A Similarity Measure for Motion Stream Segmentation and Recognition (Chuanjun 2005)

Summary:
The paper proposes a similarity measure to deal with problems in recognizing and segmenting motion streams. Specifically, the problems dealt with are differing lengths of motion duration, different variations in attributes of similar motions, and the fact that motion streams are continuous with no obvious "pause" at which to segment. The model presented represents a motion by a matrix in which columns correspond to joint angles and rows correspond to samples in time. Singular value decomposition is applied to two of these motion matrices of varying rows to determine a measurement of similarity. Eigenvalues and eigenvectors of the matrices representing both streaming motion input and known motion patterns are calculated and compared. The more similar two matrices are, the closer their eigenvectors are to being parallel and the closer their eigenvalues are to being proportional to each other.

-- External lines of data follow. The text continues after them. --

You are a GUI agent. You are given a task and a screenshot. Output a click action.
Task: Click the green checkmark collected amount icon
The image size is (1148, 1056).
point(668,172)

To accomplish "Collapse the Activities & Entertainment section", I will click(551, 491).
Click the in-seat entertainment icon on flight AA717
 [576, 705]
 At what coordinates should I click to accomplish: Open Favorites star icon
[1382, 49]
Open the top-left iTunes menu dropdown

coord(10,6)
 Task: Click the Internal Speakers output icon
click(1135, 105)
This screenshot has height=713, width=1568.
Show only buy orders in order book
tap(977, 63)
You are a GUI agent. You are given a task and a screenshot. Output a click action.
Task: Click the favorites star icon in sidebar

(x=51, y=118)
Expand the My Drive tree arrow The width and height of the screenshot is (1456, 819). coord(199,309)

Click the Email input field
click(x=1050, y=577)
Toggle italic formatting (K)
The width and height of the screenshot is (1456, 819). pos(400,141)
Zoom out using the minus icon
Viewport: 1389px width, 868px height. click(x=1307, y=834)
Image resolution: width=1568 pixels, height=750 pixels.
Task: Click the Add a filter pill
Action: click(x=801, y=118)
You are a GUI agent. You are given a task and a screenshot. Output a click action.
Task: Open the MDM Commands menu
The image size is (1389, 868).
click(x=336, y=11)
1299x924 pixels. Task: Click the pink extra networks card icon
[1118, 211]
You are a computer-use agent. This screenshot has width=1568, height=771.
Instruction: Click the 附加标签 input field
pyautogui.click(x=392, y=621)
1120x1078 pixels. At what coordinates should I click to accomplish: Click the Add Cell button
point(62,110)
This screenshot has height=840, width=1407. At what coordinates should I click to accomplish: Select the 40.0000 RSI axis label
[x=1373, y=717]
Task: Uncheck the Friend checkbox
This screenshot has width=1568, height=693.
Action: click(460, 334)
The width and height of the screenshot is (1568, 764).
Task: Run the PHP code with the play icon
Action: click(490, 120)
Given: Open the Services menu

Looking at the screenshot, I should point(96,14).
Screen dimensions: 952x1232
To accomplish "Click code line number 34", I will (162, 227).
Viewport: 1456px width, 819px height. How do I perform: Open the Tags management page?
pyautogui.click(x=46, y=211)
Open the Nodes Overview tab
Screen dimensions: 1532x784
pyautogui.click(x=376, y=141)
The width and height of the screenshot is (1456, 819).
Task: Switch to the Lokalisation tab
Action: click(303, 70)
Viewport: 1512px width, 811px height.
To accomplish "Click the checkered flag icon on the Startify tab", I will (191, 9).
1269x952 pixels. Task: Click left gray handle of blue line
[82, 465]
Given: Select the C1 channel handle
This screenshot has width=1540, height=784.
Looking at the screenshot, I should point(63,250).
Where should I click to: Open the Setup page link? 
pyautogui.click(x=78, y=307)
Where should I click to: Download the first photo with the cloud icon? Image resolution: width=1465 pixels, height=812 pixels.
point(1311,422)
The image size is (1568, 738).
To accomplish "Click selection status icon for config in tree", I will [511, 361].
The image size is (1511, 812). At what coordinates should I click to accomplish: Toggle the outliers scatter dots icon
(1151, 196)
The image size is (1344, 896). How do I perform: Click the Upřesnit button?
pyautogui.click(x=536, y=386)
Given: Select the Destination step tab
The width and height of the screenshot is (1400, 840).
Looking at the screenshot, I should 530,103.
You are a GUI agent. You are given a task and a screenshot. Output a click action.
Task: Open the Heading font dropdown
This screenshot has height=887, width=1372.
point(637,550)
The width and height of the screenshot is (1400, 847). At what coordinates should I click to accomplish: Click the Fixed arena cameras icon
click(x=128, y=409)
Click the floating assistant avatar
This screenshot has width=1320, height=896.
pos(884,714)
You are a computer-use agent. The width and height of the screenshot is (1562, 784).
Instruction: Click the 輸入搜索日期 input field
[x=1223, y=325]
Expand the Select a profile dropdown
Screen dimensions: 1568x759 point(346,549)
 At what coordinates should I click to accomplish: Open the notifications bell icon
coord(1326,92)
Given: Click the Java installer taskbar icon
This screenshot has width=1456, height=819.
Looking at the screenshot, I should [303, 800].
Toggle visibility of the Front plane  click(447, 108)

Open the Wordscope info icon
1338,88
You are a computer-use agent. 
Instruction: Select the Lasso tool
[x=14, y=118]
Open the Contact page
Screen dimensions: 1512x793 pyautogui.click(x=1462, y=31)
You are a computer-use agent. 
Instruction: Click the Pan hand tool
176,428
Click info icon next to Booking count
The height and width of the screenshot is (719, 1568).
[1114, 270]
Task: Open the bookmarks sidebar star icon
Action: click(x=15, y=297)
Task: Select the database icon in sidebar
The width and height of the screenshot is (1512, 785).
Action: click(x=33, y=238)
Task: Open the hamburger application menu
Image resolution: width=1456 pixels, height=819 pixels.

The measurement of similarity is referred to as k Weighted Angular Similarity (kWAS). Data was collected from both a CyberGlove and a Vicon motion capture system to test the performance of the kWAS measurement. Although the first two eigenvalues (k = 2 in terms of kWAS) account for more than 95% of the sums of all the eigenvalues, considering the first two eigenvectors was not sufficient to recognize gestures at an acceptable rate. Increasing the value of k to six increased the accuracy of recognition for CyberGlove data to 94% and motion capture data to 94.6%. These results were higher than two other similarity measures called Eros and MAS.

Discussion:
Not only was the kWAS measure more accurate, it required about the same running time as the MAS measurement and was twice as fast as the Eros measurement. It might be interesting to see how the speed of kWAS is affected by changing the value of k - especially in the context of comparing it with the other measurements, if they have variables that can be adjusted which affect their running time.
Since the proposed measure of similarity does not take into account the order patterns were executed in, it is unable to distinguish gestures which pass through the same positions at different times. For instance, performing a gesture normally and exactly in reverse would be identical in terms of the kWAS similarity measure.